Today's poster is the perfect springboard for memoir writers. My initial thought was that there are also a good many events or situations in our lives that we might not want to revisit. I do know, from experience, that writing about the bad things that happen is an aid to healing. This kind of writing can also allow us to look at whatever happened a bit more objectively which can lead to better understanding. All that adds up to a positive.
The biggest obstacle for those who would like to write a memoir is often Where do I begin? It's not necessary to begin with the day you were born. Nor is it necessary to think you have to write an entire book. Try writing bits and pieces instead. Write a story about the time you visited a grandparent you'd never met before. Write another story about the time you didn't make team captain in your chosen sport. Write a story about the day you met the person you would eventually marry. Write lots of stories about your life and keep them in a file. As the file grows, so will the base for your memoir book.

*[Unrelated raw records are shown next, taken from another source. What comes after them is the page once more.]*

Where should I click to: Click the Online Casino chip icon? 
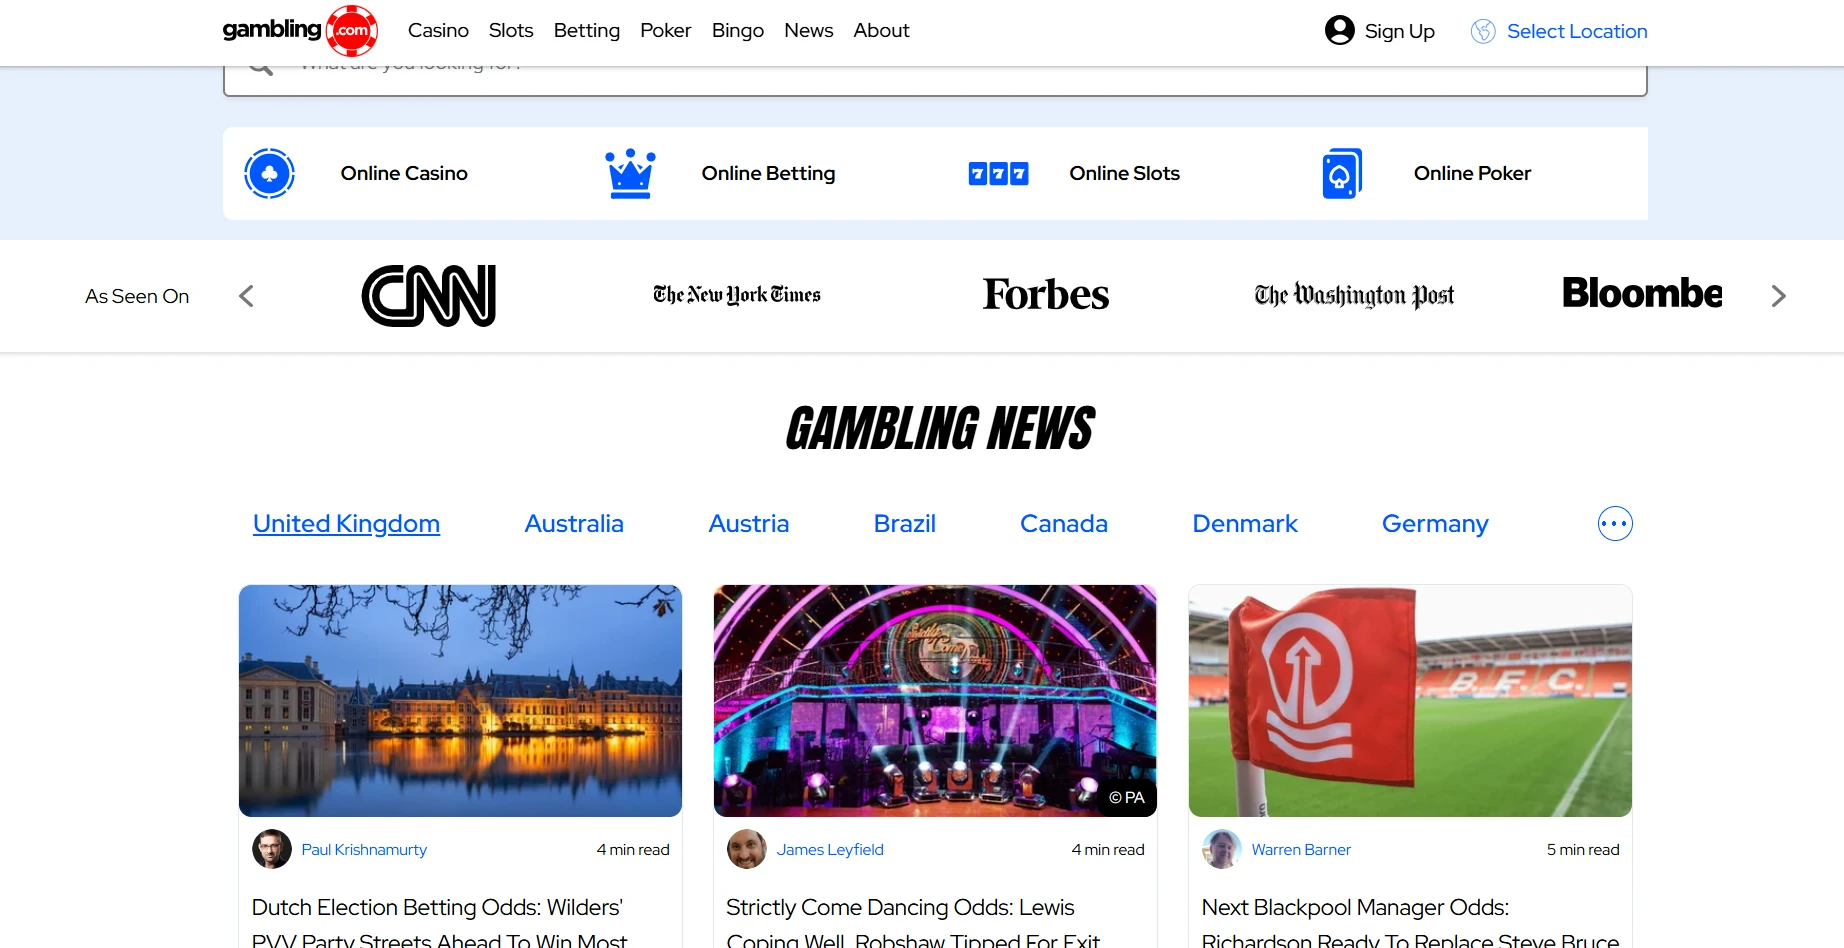[269, 173]
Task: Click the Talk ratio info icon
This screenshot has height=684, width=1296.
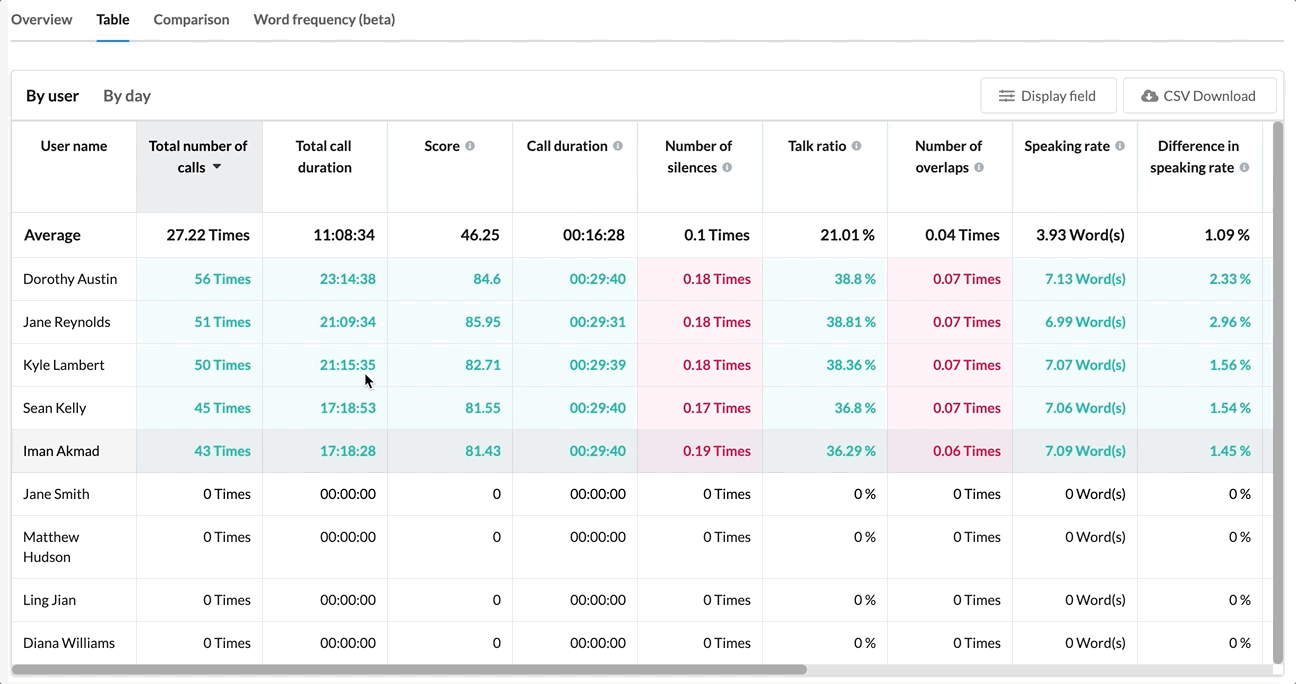Action: (x=856, y=146)
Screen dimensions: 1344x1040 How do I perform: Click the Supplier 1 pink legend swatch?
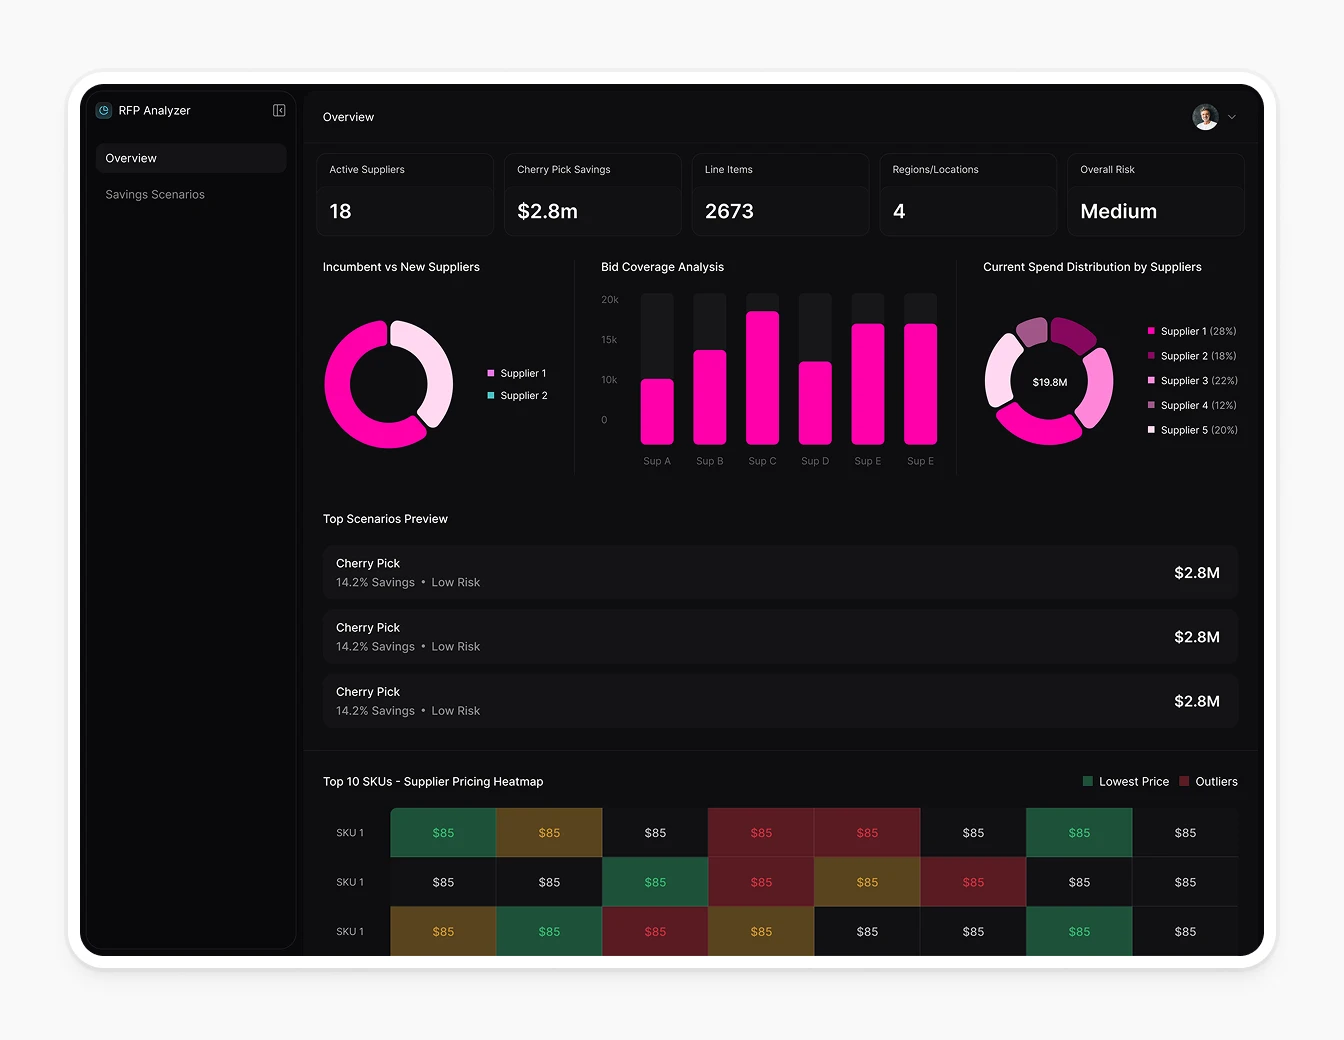[x=491, y=374]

My annual state authors contest has a category for Memoir. That category receives the greatest number of entries in the contest. Why? Unlike fiction, memoir stories have happened and all the writer needs to do is bring them to mind and write about whatever occurred. To be a winner, however, the writer must present the story with all the tools he/she has in the writer's kit bag. The story needs to capture the reader (and the judge!). It needs to be written with sensory details, pleasing phrases, active verbs and more. Another reason is that we like to revisit our childhood or early adulthood memories--to feel a few things twice, as the poster says.

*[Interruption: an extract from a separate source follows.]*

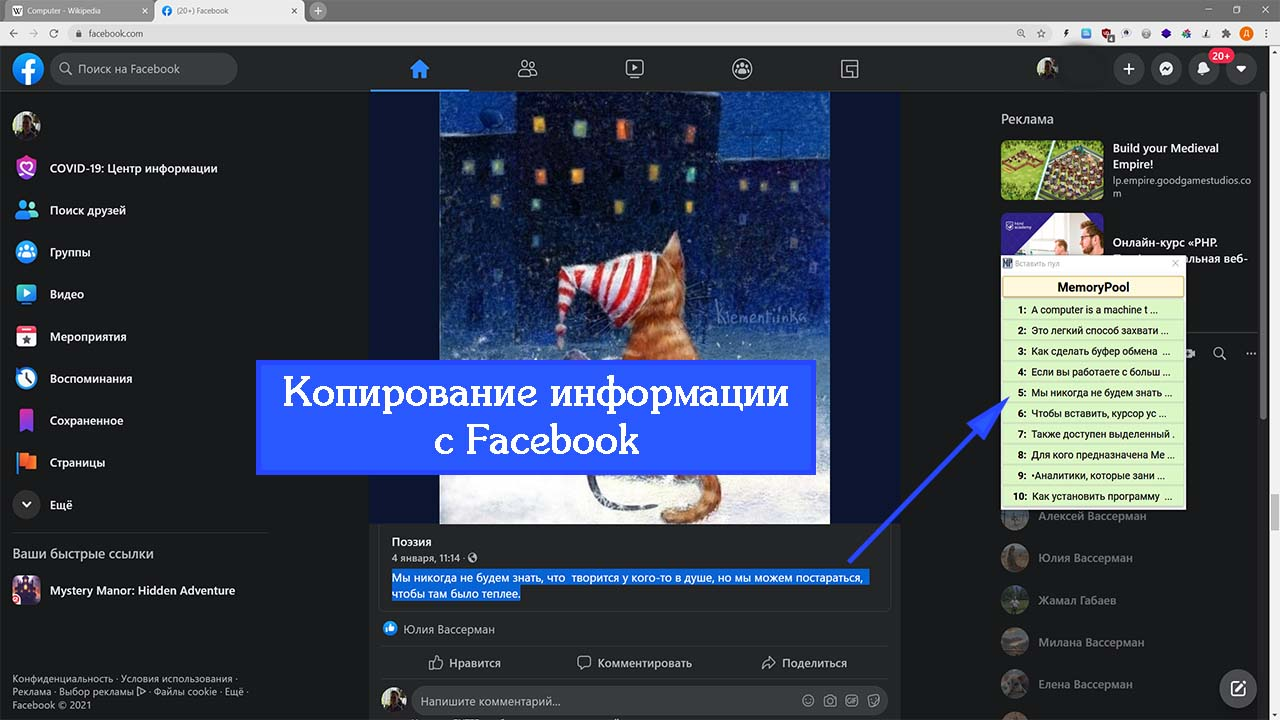Open the GIF picker in the comment box
Image resolution: width=1280 pixels, height=720 pixels.
coord(852,701)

A memoir should not only entertain; the reader should gain some lesson or insight. It's much the same as writing the personal essay where a universal truth should be revealed somewhere within the essay's story.
When you've finished writing a part, or all, of your memoir, look at it as objectively as you can. Ask yourself what others might gain from reading it. What might a reader relate to? What life lesson is there for the reader to see? Is there any emotion present--joy, sorrow, humor, anger and more?
It's not only celebrities who can write a publishable memoir. You can, too. Or, you can write your memoir as a legacy to leave for your family members. I keep a hard copy of all that I write in a large loose leaf binder; actually, there are two filled at this point. I divided the writing into sections. One of them is Family Stories. My memoir section!
There are many websites that give definition to memoir vs autobiography. Take a look at one of them. Note that the memoir is a more personal account. Being personal is the main reason I prefer memoir. How about you? Do you read them? Do you write memoir pieces?